目的通过比较2种新型骨组织工程支架材料即聚消旋乳酸/聚乳酸-聚乙二醇-聚乳酸/磷酸三钙(A)、聚消旋乳酸/聚乳酸-聚乙二醇-聚乳酸(B)与对照组聚消旋乳酸(C)修复兔下颌骨缺损的效果,探讨新型可吸收性生物支架材料体内埋植的生物相容性。方法24只成年新西兰大白兔按取材时间随机分为4组。双侧下颌骨下缘形成15mm×6mm全层骨质缺损,每一缺损作为一个实验单位。每组内按完全随机化设计植入实验材料和对照材料。术后2、4、8、12周取材行大体标本、X线、组织学观察及计算机图像分析。结果复合支架材料A、B与聚消旋乳酸相比,复合支架B生物相容性好,同期成骨量最大;复合支架A出现明显的异物肉芽肿反应。结论新型复合支架材料B生物相容性好,效果优于聚消旋乳酸,有可能成为一种较理想的支架材料。复合支架A不适宜作为骨组织工程生物支架材料。

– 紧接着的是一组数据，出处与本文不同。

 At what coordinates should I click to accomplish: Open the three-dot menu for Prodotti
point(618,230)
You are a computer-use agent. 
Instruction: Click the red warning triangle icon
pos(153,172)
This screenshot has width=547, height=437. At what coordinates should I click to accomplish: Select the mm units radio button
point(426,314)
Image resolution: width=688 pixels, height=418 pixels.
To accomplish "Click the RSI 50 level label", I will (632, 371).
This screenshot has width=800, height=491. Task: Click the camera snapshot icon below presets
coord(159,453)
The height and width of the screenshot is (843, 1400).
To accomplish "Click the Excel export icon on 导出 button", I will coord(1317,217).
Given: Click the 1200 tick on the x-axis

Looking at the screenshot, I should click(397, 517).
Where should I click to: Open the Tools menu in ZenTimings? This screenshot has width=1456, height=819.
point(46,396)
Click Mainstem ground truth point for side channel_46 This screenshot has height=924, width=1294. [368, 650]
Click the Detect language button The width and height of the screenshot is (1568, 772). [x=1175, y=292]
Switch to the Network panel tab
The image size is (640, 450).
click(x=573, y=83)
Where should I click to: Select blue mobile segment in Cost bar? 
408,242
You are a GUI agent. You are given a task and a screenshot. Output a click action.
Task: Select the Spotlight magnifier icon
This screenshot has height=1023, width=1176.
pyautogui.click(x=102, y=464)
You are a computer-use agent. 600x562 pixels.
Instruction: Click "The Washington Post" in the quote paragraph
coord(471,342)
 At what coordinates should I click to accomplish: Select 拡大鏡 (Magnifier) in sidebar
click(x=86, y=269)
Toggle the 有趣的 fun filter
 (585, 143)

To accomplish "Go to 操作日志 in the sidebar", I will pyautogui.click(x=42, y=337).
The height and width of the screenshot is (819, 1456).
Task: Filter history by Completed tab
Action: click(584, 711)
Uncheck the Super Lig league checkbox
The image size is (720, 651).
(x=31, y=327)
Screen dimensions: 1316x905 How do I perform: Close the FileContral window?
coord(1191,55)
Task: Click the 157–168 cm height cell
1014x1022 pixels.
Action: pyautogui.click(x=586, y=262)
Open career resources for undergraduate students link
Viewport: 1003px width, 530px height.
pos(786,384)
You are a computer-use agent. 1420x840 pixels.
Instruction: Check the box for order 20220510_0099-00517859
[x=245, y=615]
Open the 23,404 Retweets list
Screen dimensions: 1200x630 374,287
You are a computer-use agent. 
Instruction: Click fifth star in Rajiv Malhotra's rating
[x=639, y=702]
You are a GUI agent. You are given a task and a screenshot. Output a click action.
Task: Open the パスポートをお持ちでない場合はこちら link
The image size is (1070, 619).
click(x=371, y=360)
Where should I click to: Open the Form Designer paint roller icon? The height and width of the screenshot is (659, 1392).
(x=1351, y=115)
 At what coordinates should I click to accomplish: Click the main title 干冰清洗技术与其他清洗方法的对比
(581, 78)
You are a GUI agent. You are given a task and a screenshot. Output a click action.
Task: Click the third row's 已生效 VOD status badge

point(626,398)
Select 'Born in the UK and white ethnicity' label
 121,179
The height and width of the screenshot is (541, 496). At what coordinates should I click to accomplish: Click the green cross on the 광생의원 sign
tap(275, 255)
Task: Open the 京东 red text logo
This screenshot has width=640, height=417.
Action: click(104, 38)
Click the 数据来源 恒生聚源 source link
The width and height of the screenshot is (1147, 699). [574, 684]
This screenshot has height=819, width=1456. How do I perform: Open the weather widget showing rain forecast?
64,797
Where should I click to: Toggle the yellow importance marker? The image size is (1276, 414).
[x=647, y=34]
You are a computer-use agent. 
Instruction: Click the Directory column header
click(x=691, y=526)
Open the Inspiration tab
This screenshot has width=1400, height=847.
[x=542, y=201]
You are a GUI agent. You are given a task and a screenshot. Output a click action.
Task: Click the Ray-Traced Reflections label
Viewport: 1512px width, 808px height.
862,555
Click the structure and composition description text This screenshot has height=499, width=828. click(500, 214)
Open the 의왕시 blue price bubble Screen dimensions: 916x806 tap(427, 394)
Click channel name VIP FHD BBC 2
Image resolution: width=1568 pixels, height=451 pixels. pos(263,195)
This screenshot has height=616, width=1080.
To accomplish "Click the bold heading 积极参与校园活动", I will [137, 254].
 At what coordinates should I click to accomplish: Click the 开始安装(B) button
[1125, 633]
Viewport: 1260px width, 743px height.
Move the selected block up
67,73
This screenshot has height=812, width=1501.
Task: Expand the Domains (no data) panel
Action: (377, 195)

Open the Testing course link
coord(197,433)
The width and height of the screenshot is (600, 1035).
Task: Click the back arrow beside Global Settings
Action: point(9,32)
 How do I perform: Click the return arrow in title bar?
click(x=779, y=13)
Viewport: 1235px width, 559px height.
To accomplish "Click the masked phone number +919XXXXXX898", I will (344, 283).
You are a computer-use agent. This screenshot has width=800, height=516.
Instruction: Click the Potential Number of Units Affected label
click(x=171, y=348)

Objective To investigate the biocompatibility of new bone tissue engineering scaffolds, A： D, L-polylactic acid（PDLLA）/polylactie acid-polyethylene glycol-polylactic acid-polylactic acid（PLA-PEG-PLA）/Triealcium phosphate and B： PDLLA/PLA-PEG-PLA in vivo, compared with PDLLA in repair of a rabbit mandibular body defect. Methods 24 New Zealand adult rabbits were divided into 4 groups randomly. 15 mm×6 mm defects were made surgically in the bilateral mandibular bodies and each hemi-mandible was assigned as an experimental unit. The defects were randomly repaired with scaffold materials in each group. Specimens obtained were evaluated with general observation, X-ray, histomorphology and computerized graphical analysis at 2, 4 , 8, 12 weeks after surgery. Results Compared with PDLLA, the new scaffold materials B showed biocompatibility. At the same time the quantity of new bone produced was much more than that in control group （P〈0.05）. The new scaffold materials A showed the clear chronic granulomatous inflammation. Conclusion New scaffold material B had sound bioeompatibility. It was much better than PDLLA. So it may be an ideal bone tissue engineering scaffold material. A is not adapted to be used as scaffold material.